TASKS TO COMPLETE:
1 - List every way, named in the blog post on writing erotica for trans readers, that queer and trans people may engage with media "in a sideways kind of way."
2 - Answer these questions from the blog post on writing erotica for trans readers:
(a) How many parts does the blog series have?
(b) Which film does Susie Bright describe watching in The Celluloid Closet?
(c) What does the post say we never really do as readers and viewers?
3 - Quote the blog post on writing erotica for trans readers, starting at the words "There’s a thing" and ending after "or plot point.".

EXCERPT:
/---
Writing Erotica for Trans Readers, Part 1: Being a Trans Reader

When I heard about #OutWriters, I knew that I wanted to write about this subject, which is one of the central projects in my erotica writing. This is Part 1 of a three part blog series. Here is part 2. Part 3 is here.

Being a Queer and Trans Reader

There’s a thing that queers do, and that trans folks do, when engaging with media. Because we are not often represented in our fullness and complexity, we sometimes engage with media in a sideways kind of way. This can look like switching the genders of characters, focusing on queer and trans subtext, eliding the heteronormativity, shifting the plot in our heads, going down a rabbit hole in our minds around a minor character or plot point.

Susie Bright talks about this in The Celluloid Closet, when describing her experience of watching Morocco, how one moment of connection between Deitrich and another woman had her writing a whole other script in her head. (Skip to :20 to see that part of the clip.)

We get very good at rewriting in our heads. We do this so that we can read queerness (and ourselves) in the story, identify with characters, get emotional satisfaction or catharsis from the story. Our reading experiences are particular to each of us; we never really read the same book or watch the same movie.
\---
[Stored data]
/---
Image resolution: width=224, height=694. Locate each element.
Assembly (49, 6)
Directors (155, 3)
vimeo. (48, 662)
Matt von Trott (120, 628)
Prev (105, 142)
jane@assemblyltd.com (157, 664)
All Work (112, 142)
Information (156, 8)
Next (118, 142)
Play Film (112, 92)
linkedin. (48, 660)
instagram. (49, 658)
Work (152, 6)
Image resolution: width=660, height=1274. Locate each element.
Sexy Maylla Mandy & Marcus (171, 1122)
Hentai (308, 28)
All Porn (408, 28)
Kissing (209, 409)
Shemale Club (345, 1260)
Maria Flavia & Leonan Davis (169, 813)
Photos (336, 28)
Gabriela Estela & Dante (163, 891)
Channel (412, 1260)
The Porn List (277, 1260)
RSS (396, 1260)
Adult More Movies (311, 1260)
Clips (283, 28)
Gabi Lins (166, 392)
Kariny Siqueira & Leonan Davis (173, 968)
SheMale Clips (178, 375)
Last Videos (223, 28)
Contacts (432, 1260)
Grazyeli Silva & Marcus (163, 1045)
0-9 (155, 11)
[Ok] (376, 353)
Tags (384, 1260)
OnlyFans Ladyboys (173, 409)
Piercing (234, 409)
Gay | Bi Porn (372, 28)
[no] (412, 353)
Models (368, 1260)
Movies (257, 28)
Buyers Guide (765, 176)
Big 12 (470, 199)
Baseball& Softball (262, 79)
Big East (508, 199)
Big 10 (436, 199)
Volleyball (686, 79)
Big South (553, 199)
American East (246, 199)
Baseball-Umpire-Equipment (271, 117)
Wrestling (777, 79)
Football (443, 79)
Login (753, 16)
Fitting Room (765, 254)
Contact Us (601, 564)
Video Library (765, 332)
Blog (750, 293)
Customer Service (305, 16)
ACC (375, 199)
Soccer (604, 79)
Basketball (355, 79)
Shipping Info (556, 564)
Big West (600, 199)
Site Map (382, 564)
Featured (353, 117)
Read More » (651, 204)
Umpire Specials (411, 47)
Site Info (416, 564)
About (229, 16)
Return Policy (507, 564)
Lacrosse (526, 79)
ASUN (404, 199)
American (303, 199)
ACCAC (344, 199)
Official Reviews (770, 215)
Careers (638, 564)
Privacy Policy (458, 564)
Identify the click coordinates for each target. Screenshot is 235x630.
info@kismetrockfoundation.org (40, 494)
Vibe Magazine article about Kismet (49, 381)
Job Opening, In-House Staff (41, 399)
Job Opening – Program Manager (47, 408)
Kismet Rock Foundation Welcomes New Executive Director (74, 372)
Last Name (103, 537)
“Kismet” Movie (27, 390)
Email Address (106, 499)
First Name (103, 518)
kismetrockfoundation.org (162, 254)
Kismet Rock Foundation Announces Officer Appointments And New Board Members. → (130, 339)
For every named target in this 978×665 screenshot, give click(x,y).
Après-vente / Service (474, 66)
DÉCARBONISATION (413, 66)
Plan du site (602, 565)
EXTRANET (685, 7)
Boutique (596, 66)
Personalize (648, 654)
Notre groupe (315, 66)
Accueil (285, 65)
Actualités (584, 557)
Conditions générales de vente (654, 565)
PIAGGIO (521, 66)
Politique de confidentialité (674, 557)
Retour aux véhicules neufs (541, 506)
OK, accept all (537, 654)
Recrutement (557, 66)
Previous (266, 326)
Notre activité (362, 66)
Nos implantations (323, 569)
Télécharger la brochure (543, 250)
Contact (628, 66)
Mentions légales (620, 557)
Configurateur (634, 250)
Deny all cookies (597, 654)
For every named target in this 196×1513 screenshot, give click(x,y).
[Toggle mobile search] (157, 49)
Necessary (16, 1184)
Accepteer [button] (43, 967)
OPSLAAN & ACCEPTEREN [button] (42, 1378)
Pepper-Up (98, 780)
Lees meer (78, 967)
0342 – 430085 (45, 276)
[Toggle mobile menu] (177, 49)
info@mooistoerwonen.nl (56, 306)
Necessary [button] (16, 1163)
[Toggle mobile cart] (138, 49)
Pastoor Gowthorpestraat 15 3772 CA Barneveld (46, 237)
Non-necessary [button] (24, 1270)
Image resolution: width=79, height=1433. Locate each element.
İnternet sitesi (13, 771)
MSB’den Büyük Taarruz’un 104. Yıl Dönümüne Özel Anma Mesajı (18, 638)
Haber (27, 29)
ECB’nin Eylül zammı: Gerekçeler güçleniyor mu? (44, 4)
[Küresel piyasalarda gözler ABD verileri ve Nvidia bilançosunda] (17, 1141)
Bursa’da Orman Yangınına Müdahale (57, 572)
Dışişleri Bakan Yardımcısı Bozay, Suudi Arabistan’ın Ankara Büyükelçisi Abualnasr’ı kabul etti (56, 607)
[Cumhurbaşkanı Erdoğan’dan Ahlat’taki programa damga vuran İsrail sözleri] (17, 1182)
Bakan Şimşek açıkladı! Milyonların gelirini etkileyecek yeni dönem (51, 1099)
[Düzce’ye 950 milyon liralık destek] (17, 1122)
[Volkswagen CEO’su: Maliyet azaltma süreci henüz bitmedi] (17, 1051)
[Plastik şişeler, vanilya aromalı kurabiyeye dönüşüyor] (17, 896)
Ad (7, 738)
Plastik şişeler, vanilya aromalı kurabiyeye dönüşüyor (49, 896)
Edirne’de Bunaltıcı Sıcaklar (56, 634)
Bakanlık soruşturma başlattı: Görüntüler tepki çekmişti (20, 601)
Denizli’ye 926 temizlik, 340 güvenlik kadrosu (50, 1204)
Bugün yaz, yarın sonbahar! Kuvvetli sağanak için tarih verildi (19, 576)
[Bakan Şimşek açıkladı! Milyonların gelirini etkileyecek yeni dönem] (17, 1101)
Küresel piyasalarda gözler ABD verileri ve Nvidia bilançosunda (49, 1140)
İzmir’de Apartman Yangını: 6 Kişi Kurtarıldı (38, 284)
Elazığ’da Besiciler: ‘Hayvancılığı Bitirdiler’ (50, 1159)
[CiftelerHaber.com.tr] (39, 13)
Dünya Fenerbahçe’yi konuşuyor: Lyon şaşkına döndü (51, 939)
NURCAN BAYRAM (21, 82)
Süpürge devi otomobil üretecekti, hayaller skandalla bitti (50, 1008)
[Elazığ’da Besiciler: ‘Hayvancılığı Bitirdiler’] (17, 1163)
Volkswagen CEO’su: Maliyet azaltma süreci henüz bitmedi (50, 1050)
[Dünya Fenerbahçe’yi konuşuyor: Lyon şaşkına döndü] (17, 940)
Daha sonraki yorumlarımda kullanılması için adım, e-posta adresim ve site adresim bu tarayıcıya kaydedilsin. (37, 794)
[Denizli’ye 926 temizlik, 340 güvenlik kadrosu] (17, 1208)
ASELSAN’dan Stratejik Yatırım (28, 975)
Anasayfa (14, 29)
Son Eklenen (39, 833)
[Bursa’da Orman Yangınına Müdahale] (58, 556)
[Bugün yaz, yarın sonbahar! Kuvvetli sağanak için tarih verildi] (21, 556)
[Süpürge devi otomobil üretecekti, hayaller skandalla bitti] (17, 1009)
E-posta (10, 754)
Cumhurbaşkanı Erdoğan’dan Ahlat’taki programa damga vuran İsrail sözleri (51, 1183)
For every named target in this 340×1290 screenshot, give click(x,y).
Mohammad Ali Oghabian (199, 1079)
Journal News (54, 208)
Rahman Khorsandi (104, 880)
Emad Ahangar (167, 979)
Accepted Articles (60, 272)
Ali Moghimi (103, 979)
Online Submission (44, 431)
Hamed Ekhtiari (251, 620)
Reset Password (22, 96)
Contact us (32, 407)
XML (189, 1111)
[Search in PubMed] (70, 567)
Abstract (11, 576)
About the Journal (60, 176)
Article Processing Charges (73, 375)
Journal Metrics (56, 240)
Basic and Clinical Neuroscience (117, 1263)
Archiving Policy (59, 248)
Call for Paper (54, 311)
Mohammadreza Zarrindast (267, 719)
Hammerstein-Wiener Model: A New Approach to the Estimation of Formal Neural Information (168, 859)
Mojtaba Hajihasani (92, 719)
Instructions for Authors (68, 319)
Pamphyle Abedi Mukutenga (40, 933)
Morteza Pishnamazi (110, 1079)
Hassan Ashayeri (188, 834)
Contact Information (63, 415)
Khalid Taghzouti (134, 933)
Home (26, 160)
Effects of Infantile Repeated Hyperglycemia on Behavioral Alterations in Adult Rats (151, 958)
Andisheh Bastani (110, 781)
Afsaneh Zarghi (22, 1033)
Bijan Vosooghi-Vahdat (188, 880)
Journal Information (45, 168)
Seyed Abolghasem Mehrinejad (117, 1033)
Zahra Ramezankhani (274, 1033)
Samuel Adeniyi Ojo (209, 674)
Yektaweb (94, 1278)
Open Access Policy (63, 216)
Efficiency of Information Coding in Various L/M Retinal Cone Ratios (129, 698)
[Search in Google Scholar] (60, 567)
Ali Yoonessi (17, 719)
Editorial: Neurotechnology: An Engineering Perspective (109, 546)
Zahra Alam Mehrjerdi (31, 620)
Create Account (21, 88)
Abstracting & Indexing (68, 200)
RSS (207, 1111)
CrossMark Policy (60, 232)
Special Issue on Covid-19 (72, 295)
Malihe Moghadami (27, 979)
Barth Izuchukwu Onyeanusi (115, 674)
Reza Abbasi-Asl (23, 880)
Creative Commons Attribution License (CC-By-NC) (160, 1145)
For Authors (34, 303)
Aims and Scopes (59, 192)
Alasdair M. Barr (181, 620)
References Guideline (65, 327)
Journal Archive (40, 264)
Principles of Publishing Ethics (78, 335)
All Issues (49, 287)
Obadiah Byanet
\---
SOLUTIONS PER TASK:
1 -
- Switching the genders of characters
- Focusing on queer and trans subtext
- Eliding the heteronormativity
- Shifting the plot in our heads
- Going down a rabbit hole in our minds around a minor character or plot point

2 -
(a) Three.
(b) Morocco.
(c) We never really read the same book or watch the same movie.

3 -
There’s a thing that queers do, and that trans folks do, when engaging with media. Because we are not often represented in our fullness and complexity, we sometimes engage with media in a sideways kind of way. This can look like switching the genders of characters, focusing on queer and trans subtext, eliding the heteronormativity, shifting the plot in our heads, going down a rabbit hole in our minds around a minor character or plot point.